Development of Botulinum Neurotoxin Immunotherapy, Serotypes C, D, F, and G

Sponsor: NIH National Institute of Allergy and Infectious Disease

Location(s): United States


Botulinum neurotoxins (BoNTs) are classified by the Centers for Disease Control as one of the 6 highest-risk threat agents for bioterrorism (the "Category A agents"), due to their extreme potency and lethality, ease of production and transport, and need for prolonged intensive care.
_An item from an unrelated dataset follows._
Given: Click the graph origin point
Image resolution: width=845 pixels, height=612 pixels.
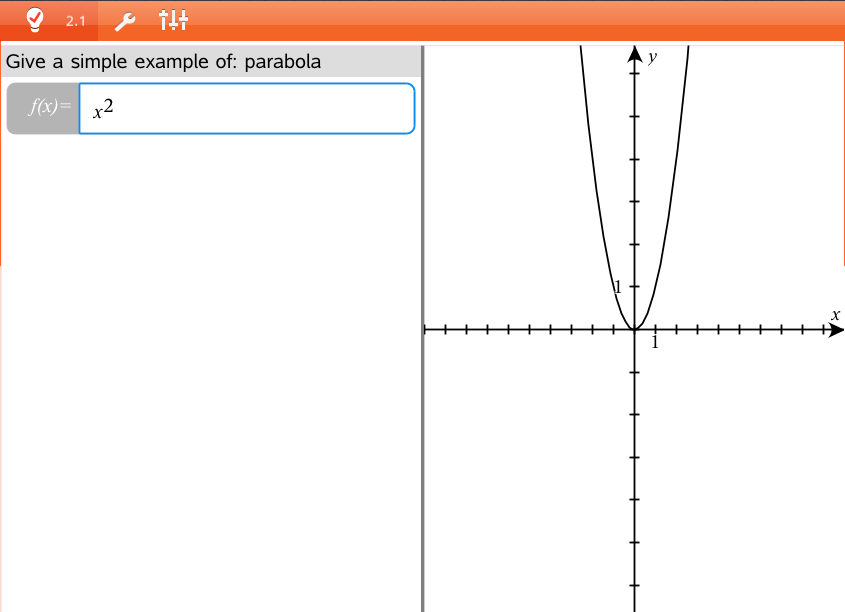Looking at the screenshot, I should pyautogui.click(x=633, y=329).
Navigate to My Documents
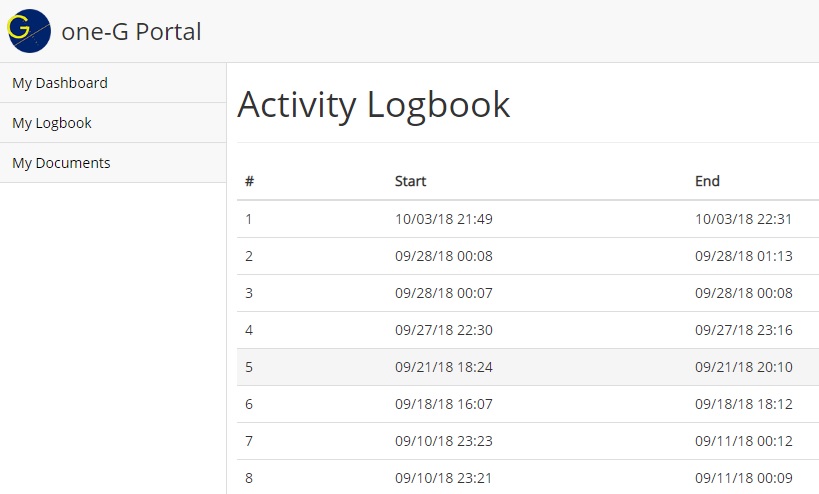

BoNTs have been produced and weaponized by rogue nations and deployed by terrorist groups. As a result of these threats, specific pharmaceutical agents are needed for prevention and treatment of intoxication. The only near term product for treatment of botulism that has been validated in animals and humans is antitoxin. Under previous NIAID funding, we have generated a potent human compatible recombinant monoclonal antibody based antitoxin for BoNT serotypes A, B, and E. The BoNT/A recombinant antitoxin is currently being developed under separate NIAID funding for human clinical trials. The overall goal of this proposal is to generate novel human compatible monoclonal antibodies (mAbs) that can be used to prevent and treat botulism caused by BoNT serotypes C, D, F, and G. Achievement of this goal requires three components: 1) determination of the extent of BoNT gene diversity of these 4 toxin serotypes (C, D, F, and G); 2) generation of panels of broadly neutralizing human compatible mAbs to the four BoNT serotypes; and 3) in vitro and in vivo characterization of mAbs with respect to serotype cross reactivity and toxin neutralization. These goals will be achieved by an inter-institutional team of botulism experts who have worked in this field for more than 13 years: James D. Marks, antibody engineering and Leonard Smith, BoNT vaccine development, toxin and toxin fragment generation and animal models of toxin neutralization. They will be assisted by an expert in microbial genetic characterization, Karen Hill, at Los Alamos National Laboratory, who will define the extent of toxin diversity to ensure that antibodies neutralize all possible toxin subtypes. At the end of the funding period we anticipate having generated a recombinant antitoxin for BoNT serotypes C, D, F, and G that can be transferred into the manufacturing and late stage development pathway. Combined with previous results, this will make available a safe, efficacious human compatible antitoxin for all seven BoNT serotypes.